The parallel (MPI) examples in the next section include two types of parallel processing jobs: SPMD (Single Program Multiple Data structures) and MPMD (Multiple Programs Multiple Data structures). SPMD refers to a single code that operates on different data structures at the same time (in parallel). MPMD refers to multiple codes that operate simultaneously on different data structures. At runtime, SPMD cases specify one process and how many times to instantiate it. MPMD cases specify a command file list of processes to instantiate. Note how these are implemented in the following examples.

SPMD parallel job using MPI-standard message passing example or MPMD parallel job using MPI-standard message passing example.

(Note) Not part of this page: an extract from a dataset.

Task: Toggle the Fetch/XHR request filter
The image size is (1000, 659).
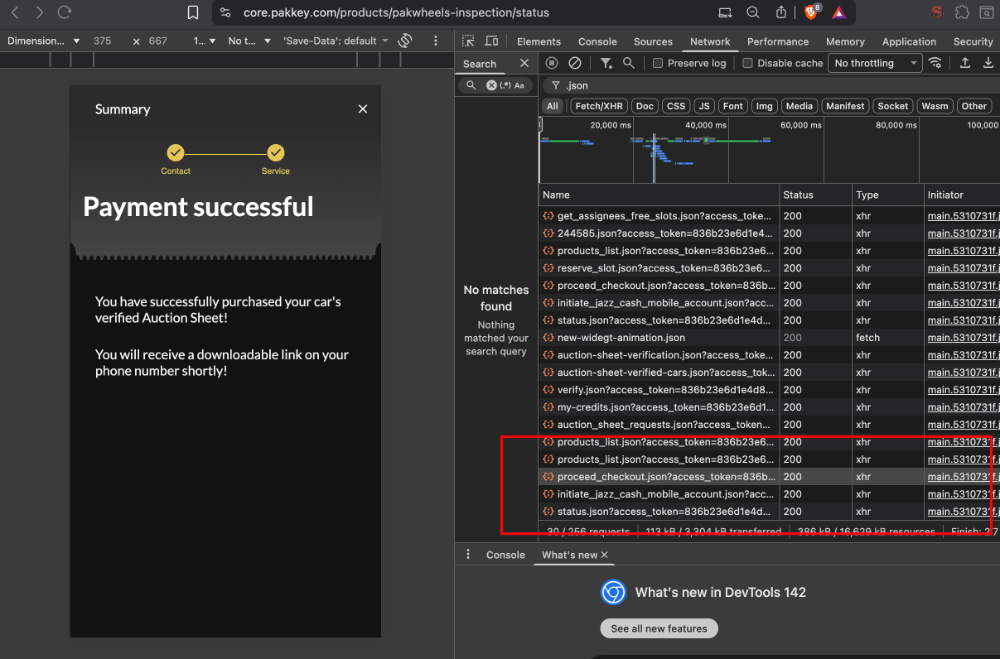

Programming multiple parallel processes that use multiple threads

When a program uses both message passing between nodes running parallel processes and threads within a node, it is called a hybrid program. Typically, a process using threads does not share a node with another process. Programming parallel processes with threads is a way to improve performance on your problem because threads can significantly improve the computational speed of some processes.

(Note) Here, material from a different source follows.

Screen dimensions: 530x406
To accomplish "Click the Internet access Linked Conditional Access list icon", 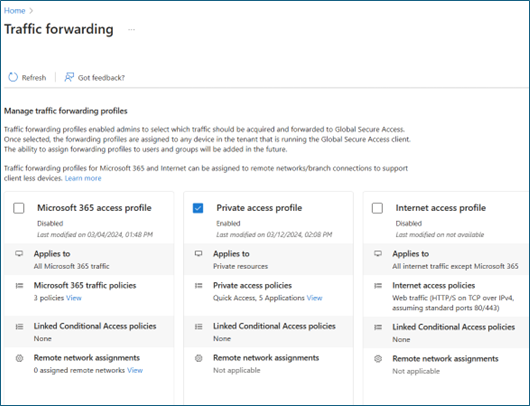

Programming hybrid parallel processes is an art. It requires some trial and error to find the optimal balance between using threads and parallel processes.

Hybrid parallel job (using threads and message passing) example.


Next page | Table of contents - Lightning user guide

If you have questions about this document, please contact CISL Customer Support. You can also reach us by telephone 24 hours a day, seven days a week at 303-497-1278. Additional contact methods: consult1@ucar.edu and during business hours in NCAR Mesa Lab Suite 39.

© Copyright 2004-2005. University Corporation for Atmospheric Research (UCAR). All Rights Reserved.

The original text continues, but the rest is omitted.